TEXTO A LER
Inquérito Social XXV
Continuamos a publicar um inquérito social “Aspectos Sociais da População Fabril da Indústria dos Panos e Subsídios para uma Monografia da mesma Indústria” da autoria de Luiz Fernando Carvalho Dias, realizado em 1937-38.
Comércio
Ao abordarmos o problema da grande e
da pequena empresa tivemos ocasião de nos referir ao facto de, em certo
momento, o tecelão e o mercador serem a mesma pessoa.
Este facto ainda persiste, como
dissemos também, nos centros da indústria regional, por exemplo Minde. O
comércio de lanifícios é aqui realizado e dirigido pelo industrial.
Este mesmo facto se nota ainda nos
centros em que a indústria está mais desenvolvida, embora em menor escala.
Assim, na Covilhã há industriais que
produzem e vendem directamente ao público ou através de armazéns próprios ou em
feiras. Outros ainda há que vendem os produtos manufacturados ao armazenista e
ao público, conjuntamente.
Quanto ao comércio dos lanifícios
muito haveria que dizer se este inquérito não fosse simplesmente dirigido aos
operários. Portanto vamos agora referir-nos às relações do operário com o
comércio em geral.
Este capítulo quase que serve
unicamente para fazer referência às cooperativas.
No grémio do Sul encontramos vários
operários, sócios de cooperativas, o mesmo acontecendo nos grémios do Norte e
da Covilhã.
Do grémio de Gouveia nada podemos
dizer em pormenor porque os boletins nenhuma indicação nos oferecem.
A Covilhã vai ocupar sobretudo a
nossa atenção. Aí existem duas cooperativas que englobam a quase totalidade dos
operários covilhanenses. O comercio local várias vezes se queixa da
concorrência que as cooperativas lhe fazem. A única forma de se equilibrar
reside nos métodos de realizar o comércio – vendendo a fiado e a prestações. É
claro que tanto uma forma de vender como outra auxilia, de certo modo, a
economia do operário.
Quanto às duas cooperativas há a
dizer que delas são sócios tanto operários de lanifícios, como os não
operários, os operários e os patrões. A mais antiga denomina-se “A Social da
Covilhã” e a mais moderna “Cooperativa de Renovação Social”. A primeira teve
origens acentuadamente comunistas e socialistas; a segunda características
católicas.
Damos por concluído este capítulo,
ajuntando ao que dissemos, os estatutos de ambas.
A capa das brochuras dos estatutos das duas cooperativas |
Capítulo XV
Cultura Intelectual
Um dos aspectos mais cruciais do
problema social operário, em Portugal, é sem dúvida este da cultura e da
educação das massas.
A estatística dos operários que
sabem ler e escrever e a dos analfabetos são suficientemente elucidativos. A
sua clareza bastava por si, independentemente de comentários, para verificar a
agudeza do problema se não acrescesse ainda, ao mal do analfabetismo, a
deficiente formação das elites patronais, problema já exposto no capítulo
consagrado ao patronato, e a falta de educação no seio das famílias; a
desorganização que a indústria moderna trouxe aos lares com o trabalho das
mulheres e dos menores; a facilidade de penetração revolucionária nas massas,
tanto mais acentuada quanto menor é o seu poder de apreensão da verdade.

REGISTOS DE DADOS
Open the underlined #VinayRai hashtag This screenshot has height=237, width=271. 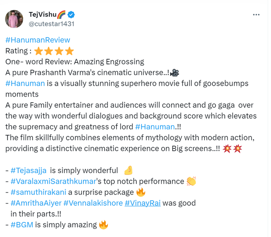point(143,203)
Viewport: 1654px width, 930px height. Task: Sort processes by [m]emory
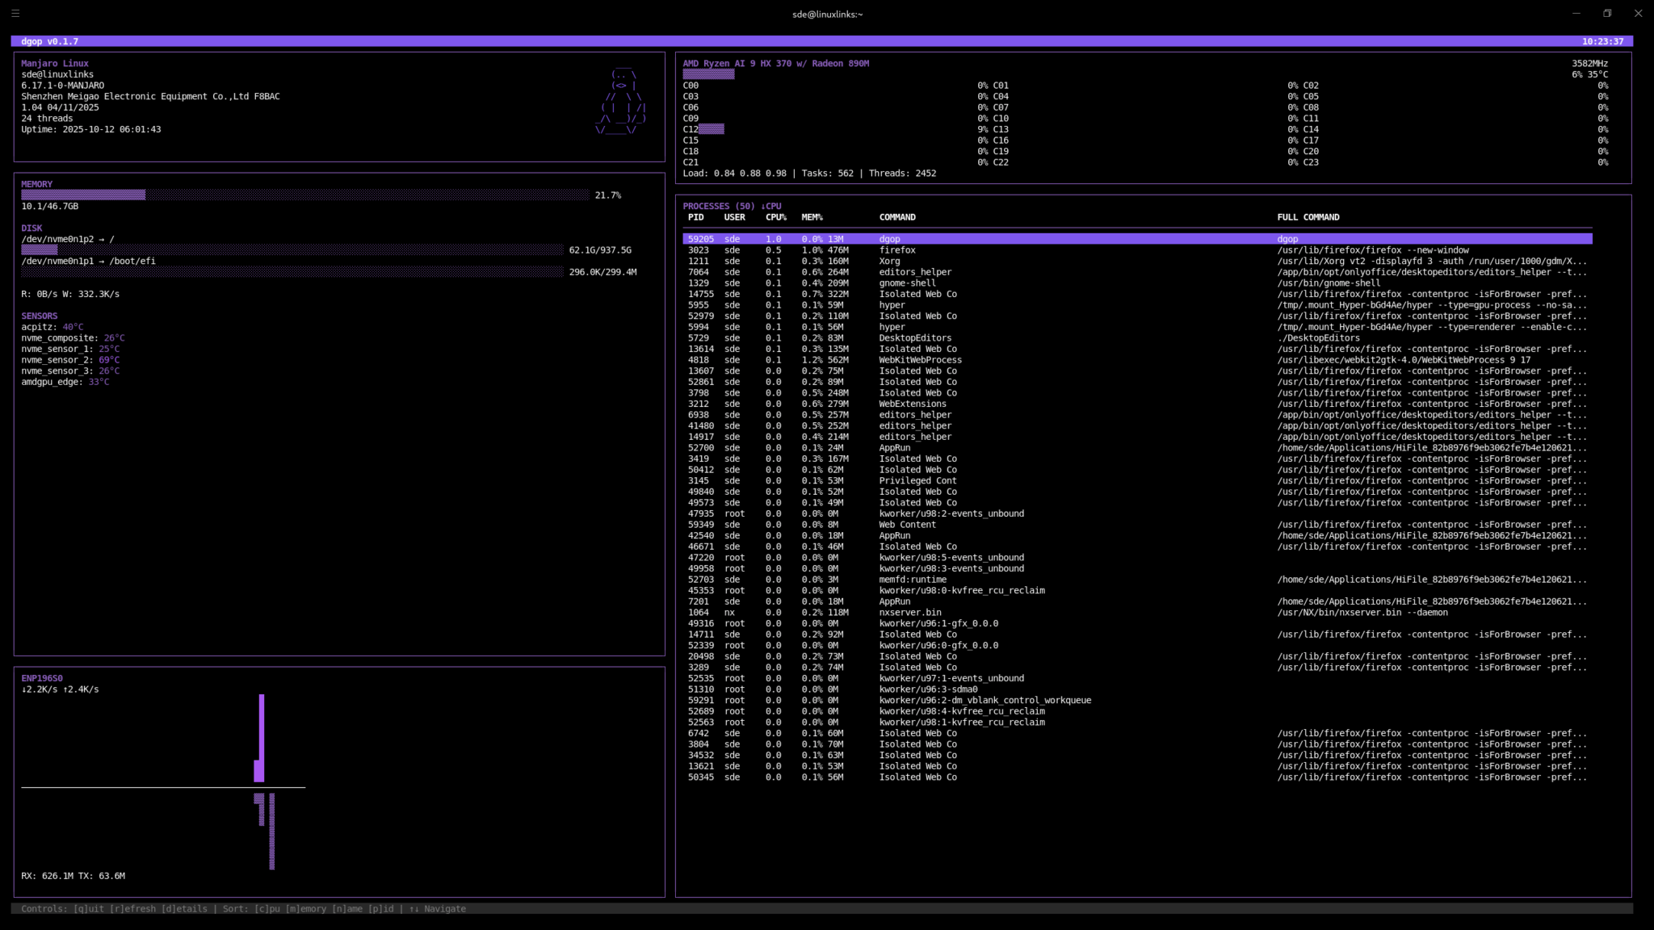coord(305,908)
* * *
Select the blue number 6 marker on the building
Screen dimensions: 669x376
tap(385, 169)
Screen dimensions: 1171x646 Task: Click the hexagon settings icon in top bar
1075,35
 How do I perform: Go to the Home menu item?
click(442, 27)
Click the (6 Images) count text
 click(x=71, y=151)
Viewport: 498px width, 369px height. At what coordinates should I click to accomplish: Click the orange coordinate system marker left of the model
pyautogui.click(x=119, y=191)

TAREFA PROPOSTA A
No texto sobre o inquérito social, qual é o nome da mais antiga das duas cooperativas da Covilhã?
TAREFA PROPOSTA B
Indique quantas linhas dos registos contêm a palavra "dimensions".
O texto e os registos não têm qualquer relação entre si.

RESPOSTA A
“A Social da Covilhã”.

RESPOSTA B
2